Zihnimiz, akıl etme, fikir üretme, duyumsama, öğrenme, algılama ve unutma gibi pek çok hareketi yapan merkez olmaktadır. İnsanlığın bedenine yön veren, vücudunun çalışmasını sağlayan zihin, hayal dünyasının bir başka deyişle imgelemin de oluşmasını sağlamaktadır.

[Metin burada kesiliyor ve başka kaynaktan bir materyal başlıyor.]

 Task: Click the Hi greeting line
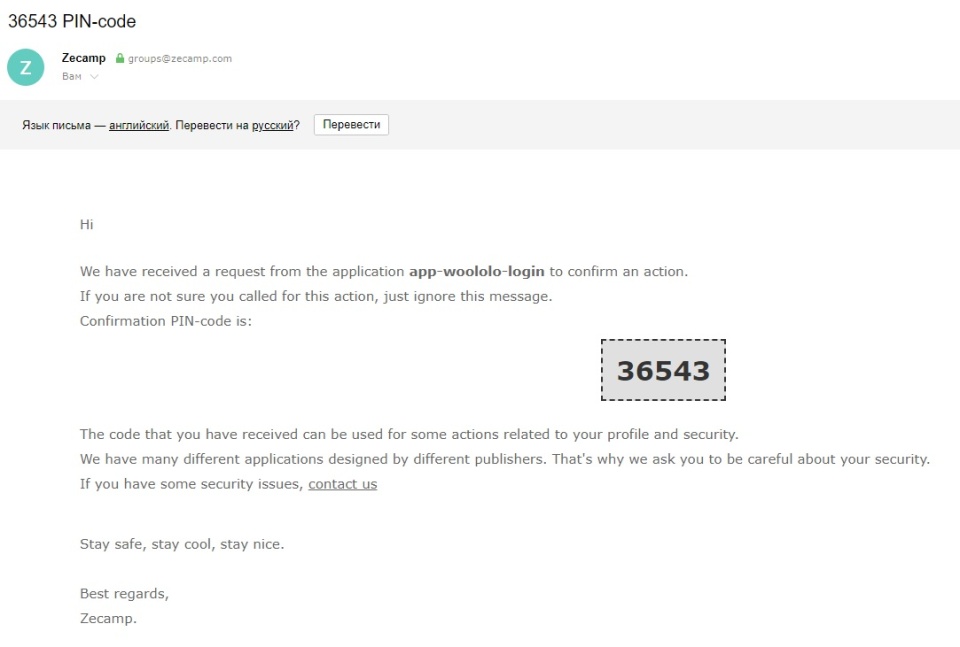click(x=87, y=224)
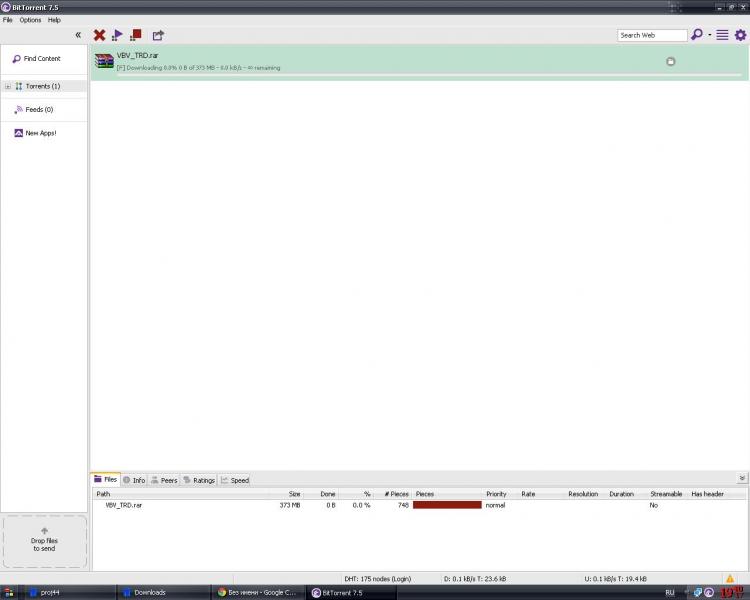Open the Options menu
The width and height of the screenshot is (750, 600).
pos(30,20)
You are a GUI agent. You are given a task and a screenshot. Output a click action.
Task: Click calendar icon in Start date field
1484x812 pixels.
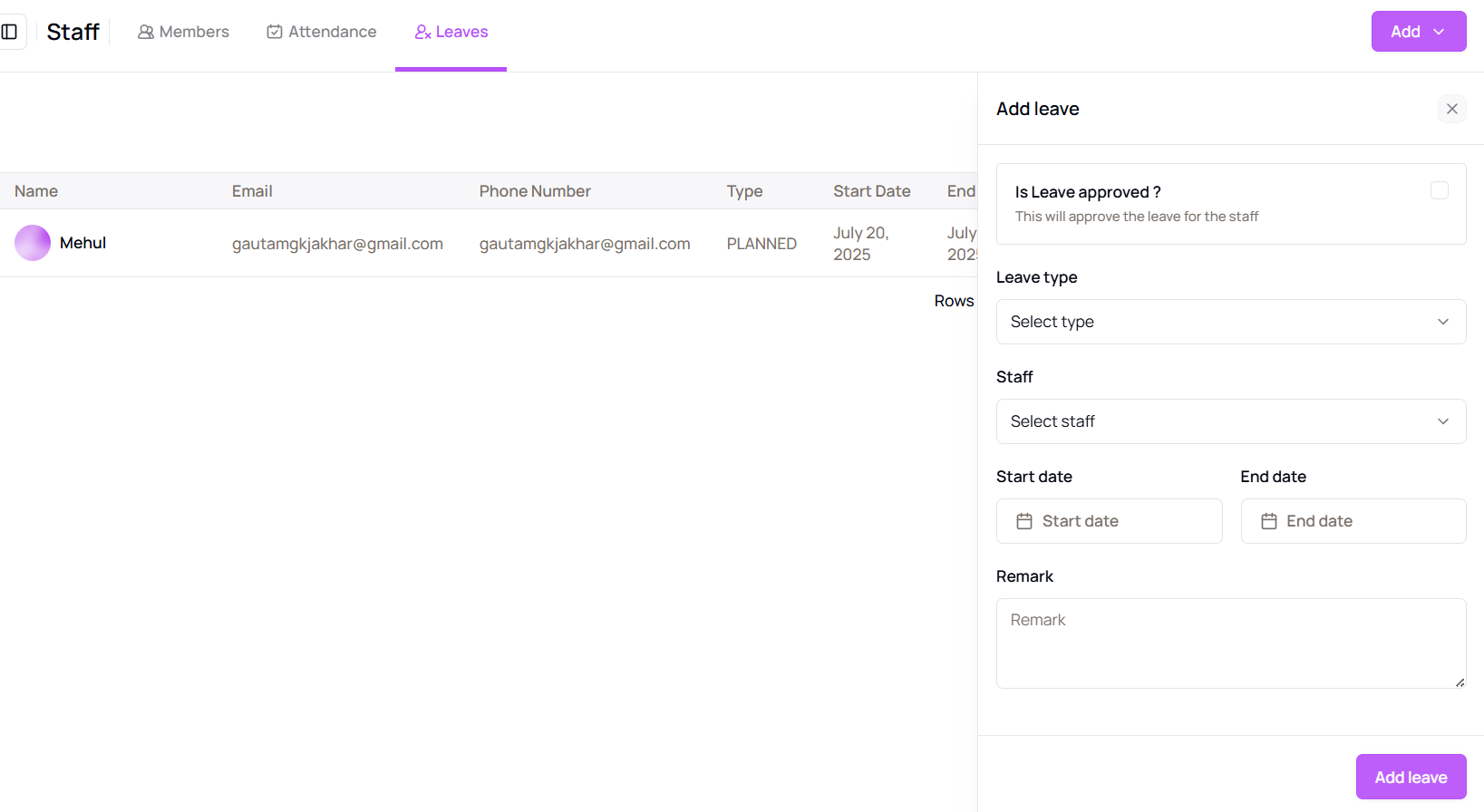coord(1024,521)
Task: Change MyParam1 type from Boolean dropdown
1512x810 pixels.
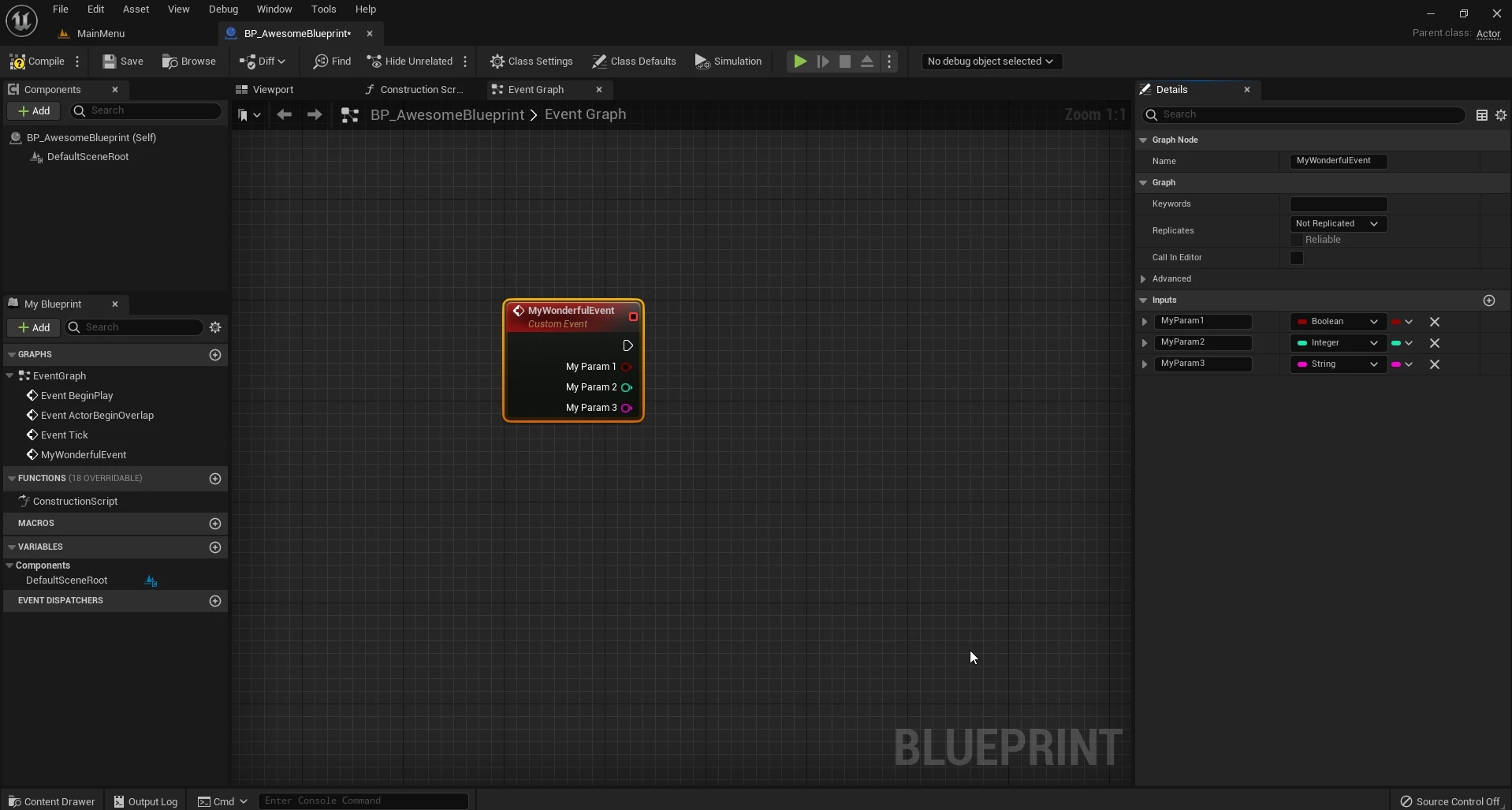Action: (1337, 322)
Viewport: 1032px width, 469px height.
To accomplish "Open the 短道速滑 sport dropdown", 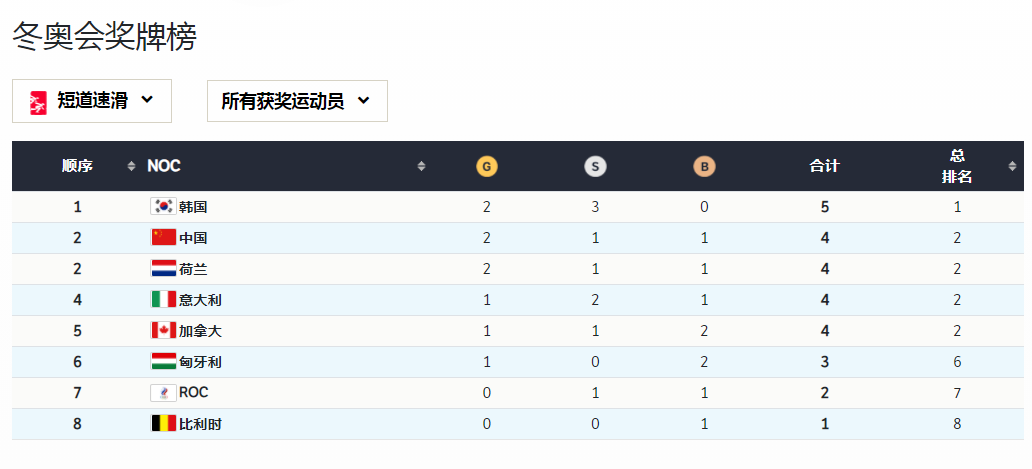I will [x=92, y=101].
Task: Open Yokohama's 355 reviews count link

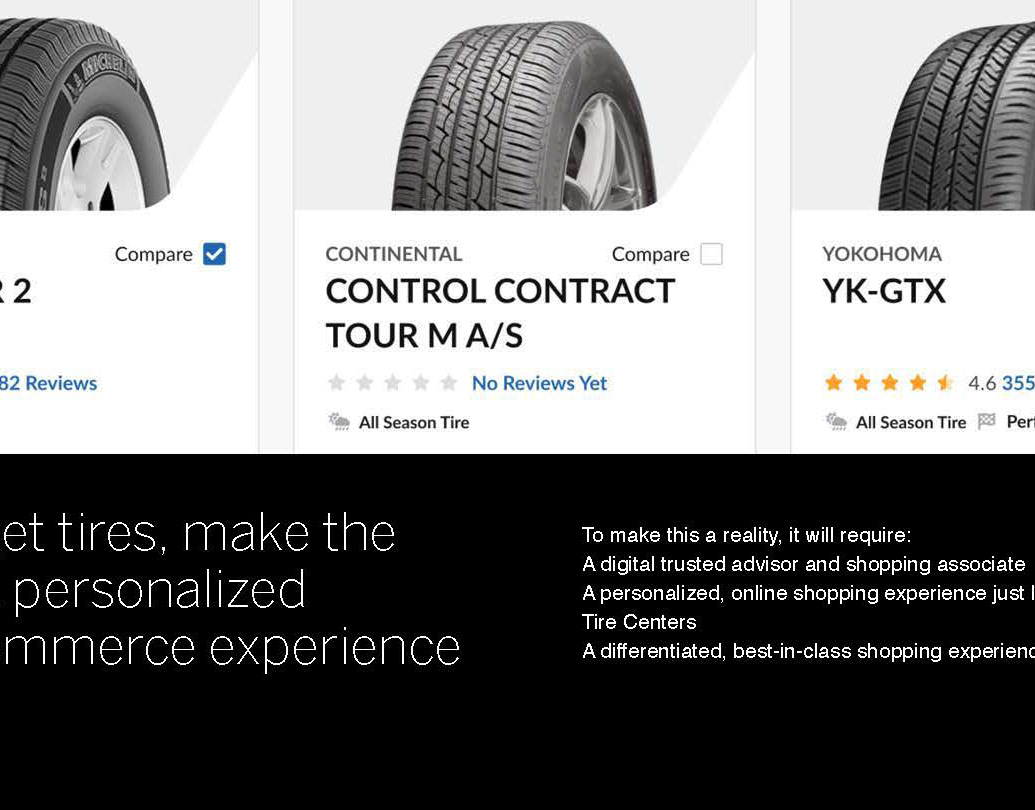Action: click(x=1018, y=383)
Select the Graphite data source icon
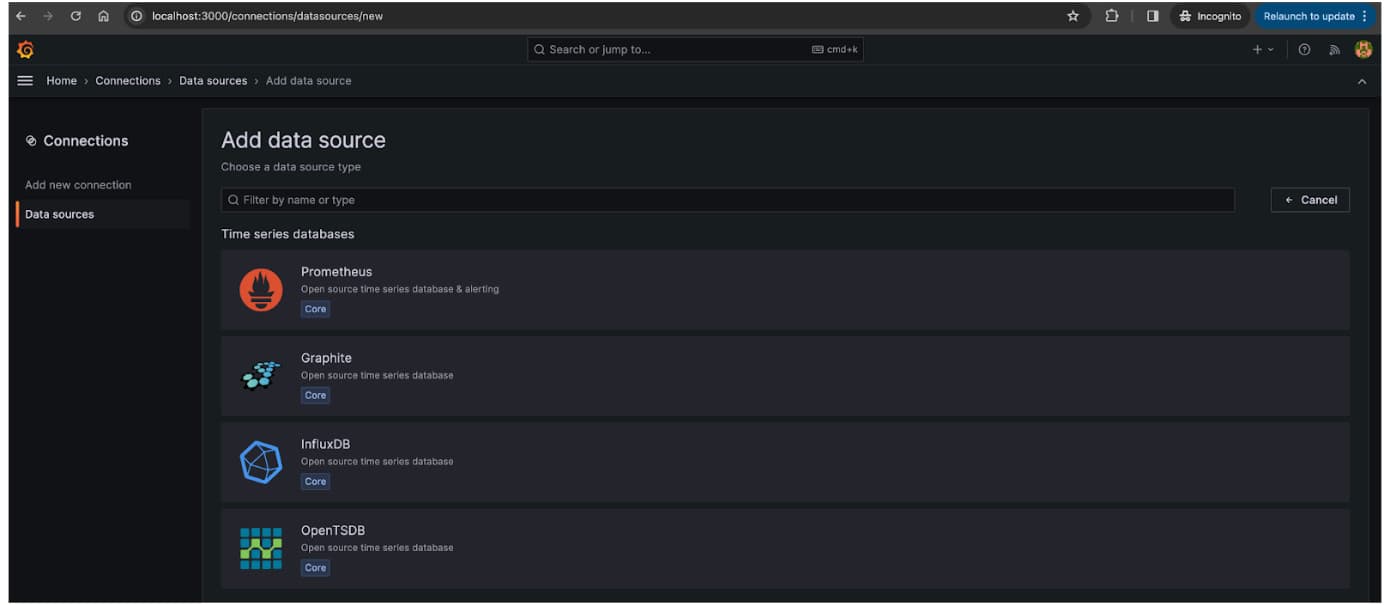This screenshot has height=605, width=1386. pyautogui.click(x=261, y=376)
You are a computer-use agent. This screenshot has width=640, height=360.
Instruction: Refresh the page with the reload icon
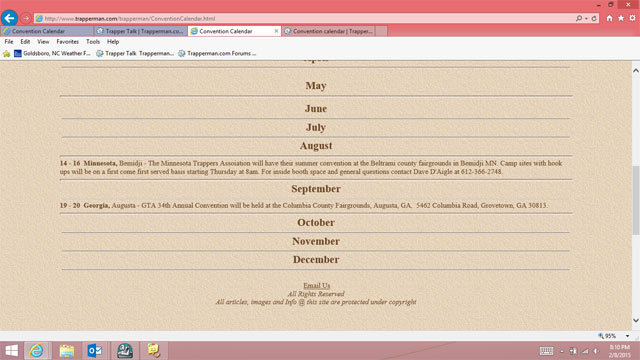[594, 18]
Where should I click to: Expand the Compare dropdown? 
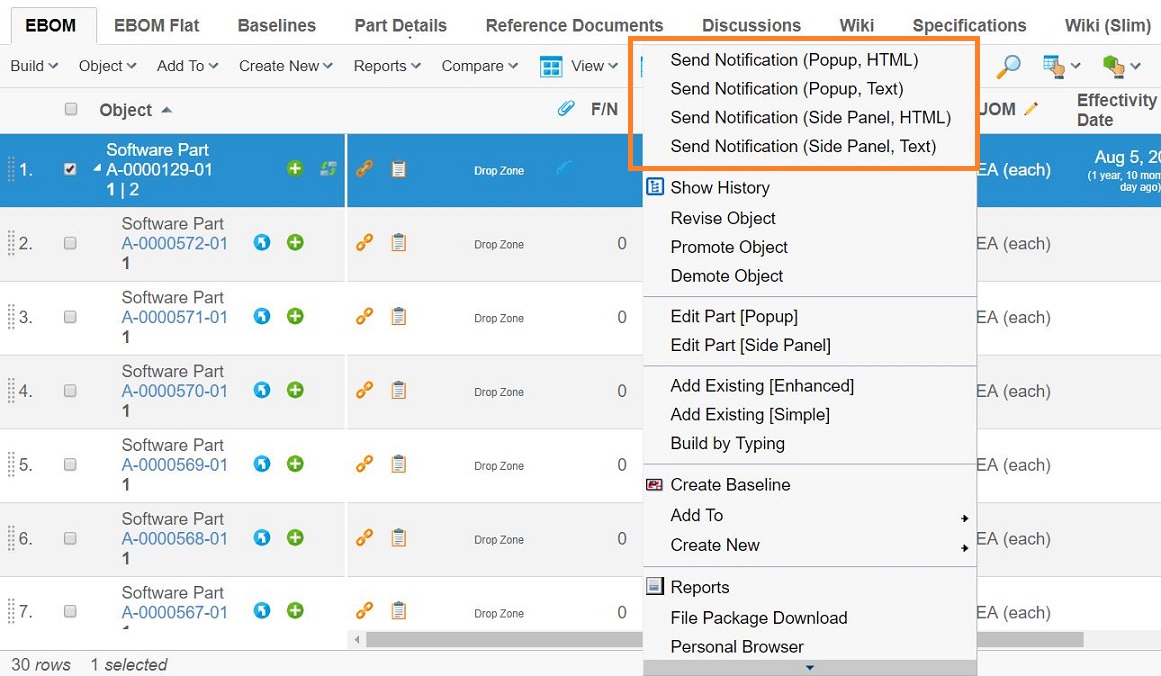(479, 66)
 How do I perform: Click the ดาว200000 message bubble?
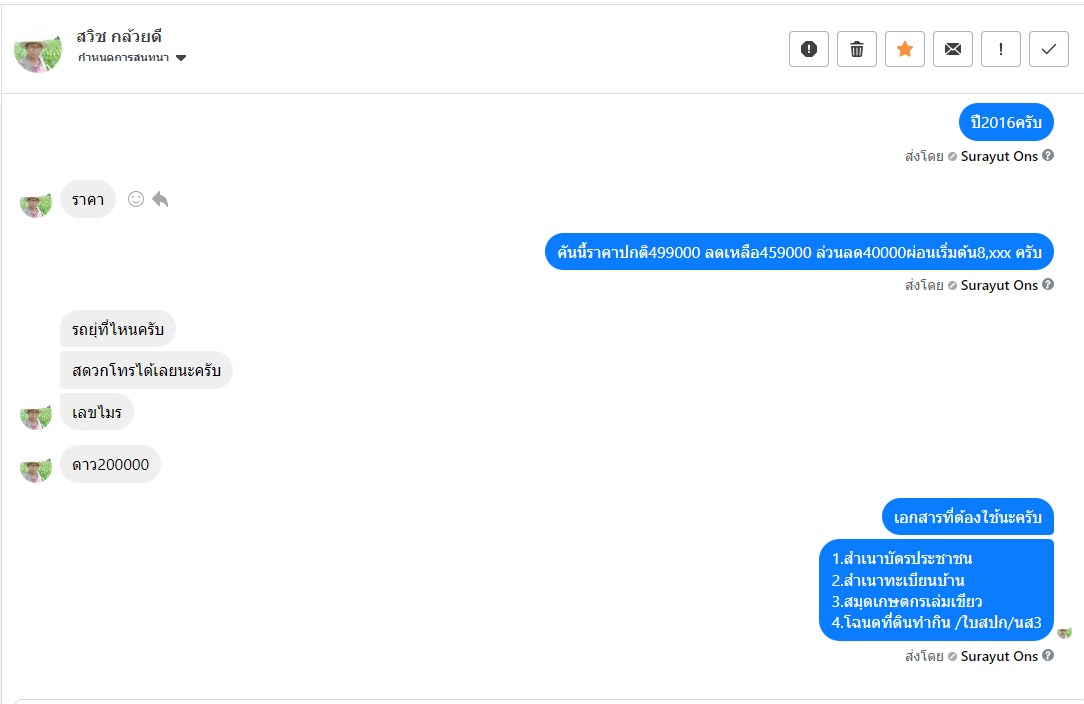[x=110, y=464]
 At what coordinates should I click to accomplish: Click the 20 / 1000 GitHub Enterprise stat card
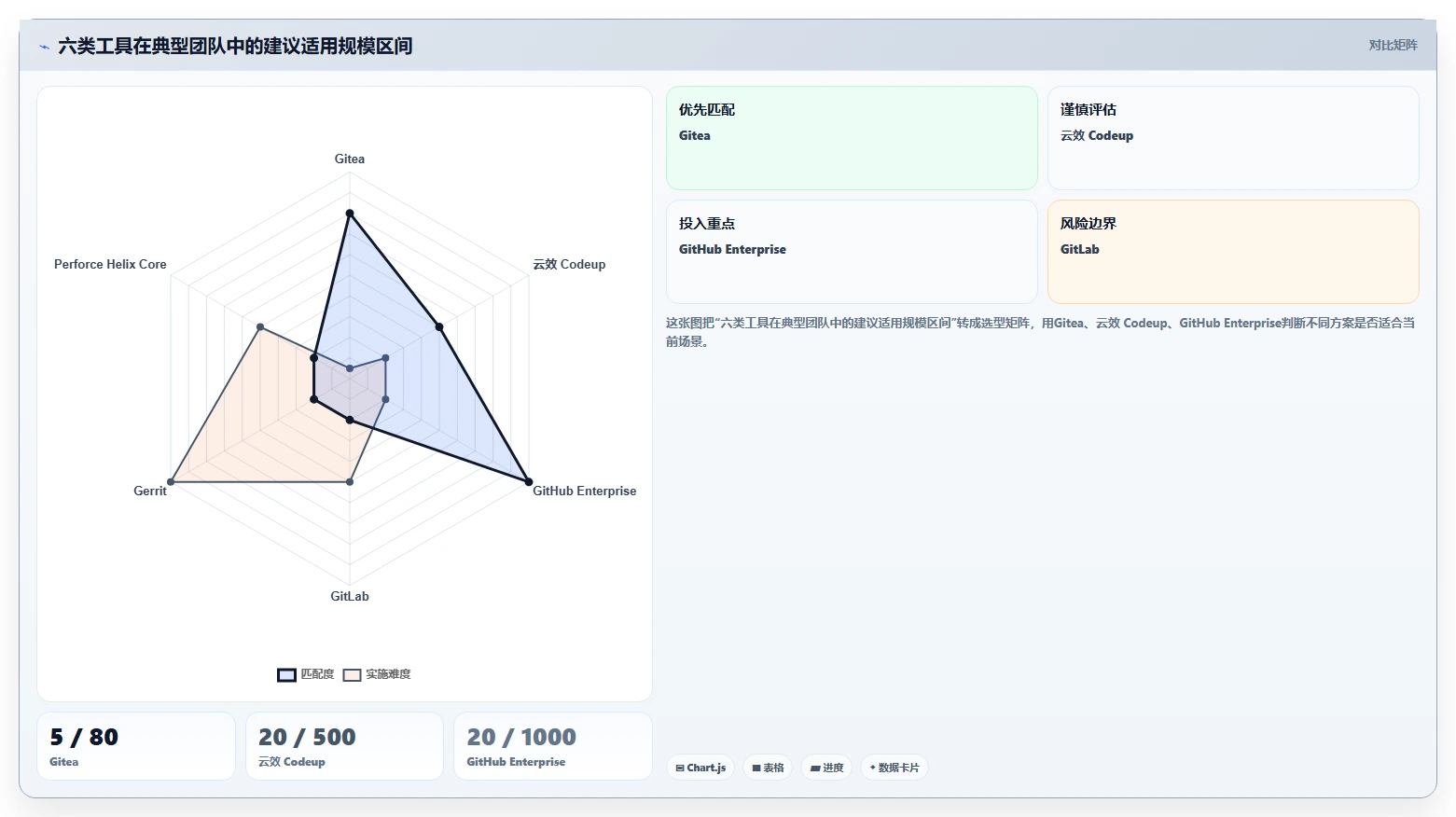[553, 746]
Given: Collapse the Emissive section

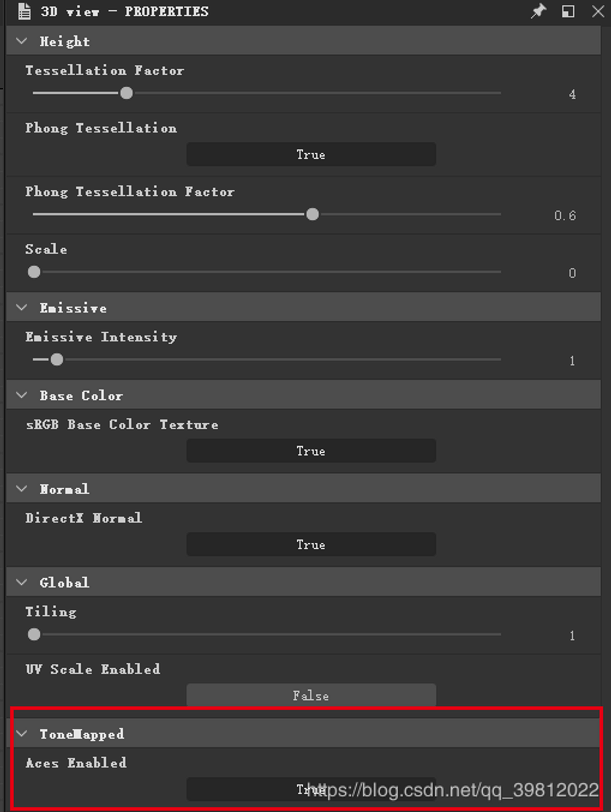Looking at the screenshot, I should point(22,308).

İnsan, görülen, duyulan, dokunulan, koklanan ve tadılan her şeyi somut yönüyle algılamaktadır. Farkına varılır ya da varılmaz fakat herkesin hafızası ister istemez gerçeklerden yola çıkarak hayal kurmaktadır. Bazı zamanlar buna saçma, anlamsız denilebilir fakat bu zihinsel etkinlik doğası gereği sürekli faaliyettedir. Sıradan bir bireyin yaptığı imge etkinliği olduğunun farkında olmazken sanatçı (şair, ressam, heykeltıraş, müzisyen, romancı vb.), sanatsal etkinliklerini oluşturmak için bilinçli olarak imge üretmektedir.
Gerçek sanatçıyı kısıtlar, sanatçıyı belli bir şekle sokar, hareketsizleştirir. Sanatçı gerçekler okyanusunda imge kurarak yelken açar, bir bakıma gerçekliğin ötesini aşarak metafizik olanı yakalamaya çalışmaktadır. Şairler kelimeleri, ressam renkleri, heykeltıraş taşları ve plastikleri, müzisyen ise sesleri ve notaları kullanarak kimsenin daha önce görmediği, duymadığı ve hissetmediği bir varlık şekline vücut vermektedir. İmge, sanatçının karşılaştığı varlığa nasıl algılayışını gösteren bir yansıma şekli olmaktadır.
Dokunan, koklayan, gören, duyan, ve tadan sanatçı, ilişkisinde olduğu varlığı bu duyusal faaliyetleri kullanarak daha önce hiç rastlanmamış kendine özgü bir forma getirir ve imgeyi ortaya çıkarır. Sanatçının bu duyusal faaliyetlerini kullanması sonucu ortaya çıkan imge (imaj, hayal), sanatçının gerçeği algılama gayretinin bir sonucunu yansıtmaktadır.